PRB researchers benchmarked three state-of-the-art expression profiling techniques to assess in maternal circulation the expression of cell type-specific gene sets previously discovered by single-cell genomics studies of the placenta. The team compared Affymetrix Human Transcriptome Arrays, Illumina RNA-Seq, and sequencing-based targeted expression profiling (DriverMap™) to assess transcriptomic changes with gestational age and labor status at term, and tested 86 candidate genes by qRT-PCR.

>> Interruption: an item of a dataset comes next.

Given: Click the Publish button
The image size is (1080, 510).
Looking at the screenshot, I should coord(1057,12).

DriverMap™ identified twice as many significant genes (q<0.1) than RNA-Seq and five times more than microarrays. The gap in the number of significant genes remained when testing only protein-coding genes detected by all platforms. qRT-PCR validation statistics (positive predictive value and area under the curve) were high and similar among platforms; yet dynamic ranges were higher for sequencing-based platforms than microarrays. DriverMap™ provided the strongest evidence for the association of B-cell and T-cell gene signatures with gestational age, while T-cell expression was increased with spontaneous labor at term according to all three platforms.

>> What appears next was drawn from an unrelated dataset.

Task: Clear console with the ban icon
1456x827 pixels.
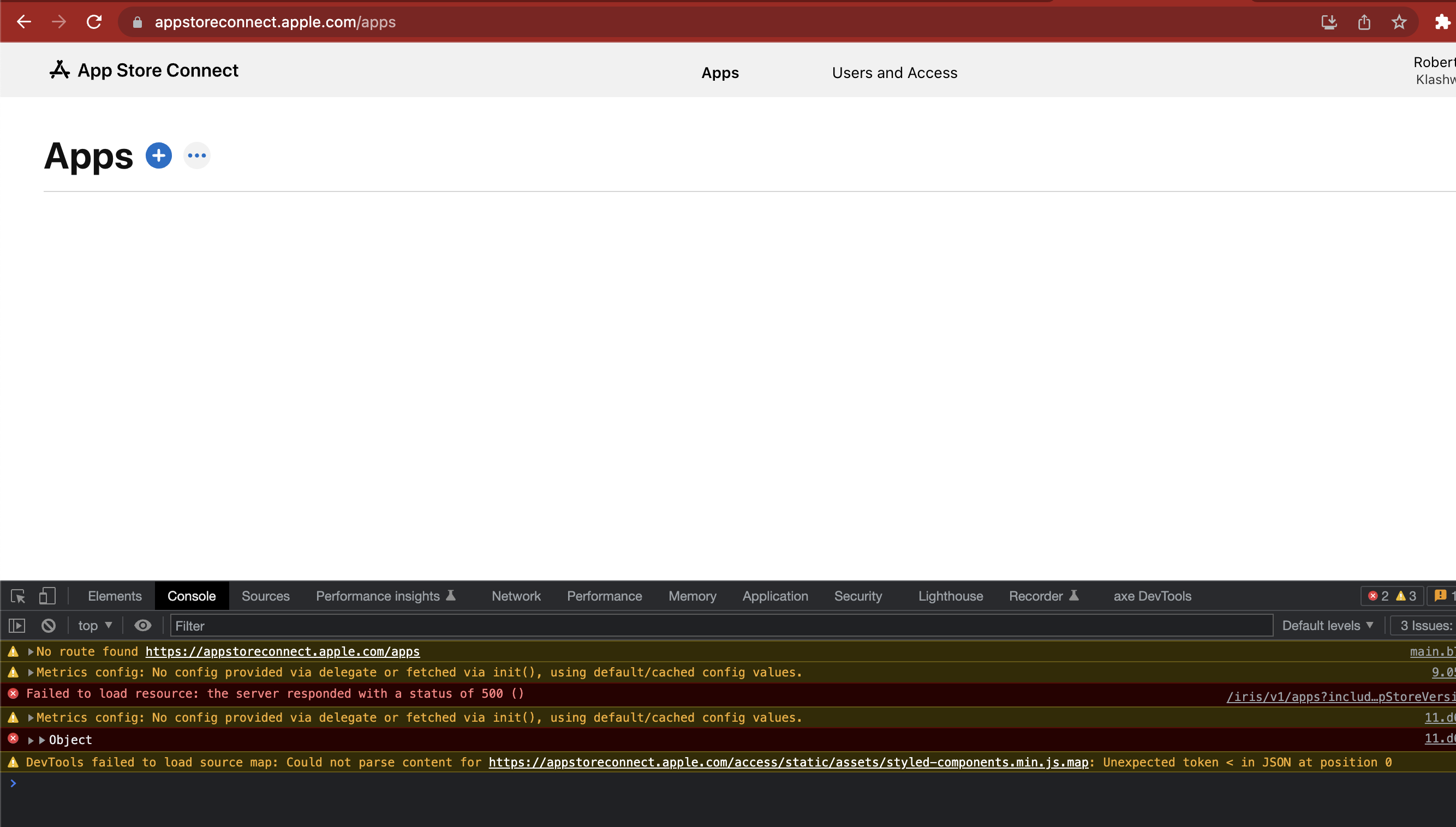Action: coord(48,625)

The team concluded that sequencing-based techniques are more suitable to quantify whole-blood gene expression compared to microarrays, as they have an expanded dynamic range and identify more true positives. Targeted expression profiling achieved higher coverage of protein-coding genes with fewer total sequenced reads, and it is especially suited to track cell type-specific signatures discovered in the placenta. The T-cell gene expression signature was increased in women who underwent spontaneous labor at term, mimicking immunological processes at the maternal-fetal interface and placenta.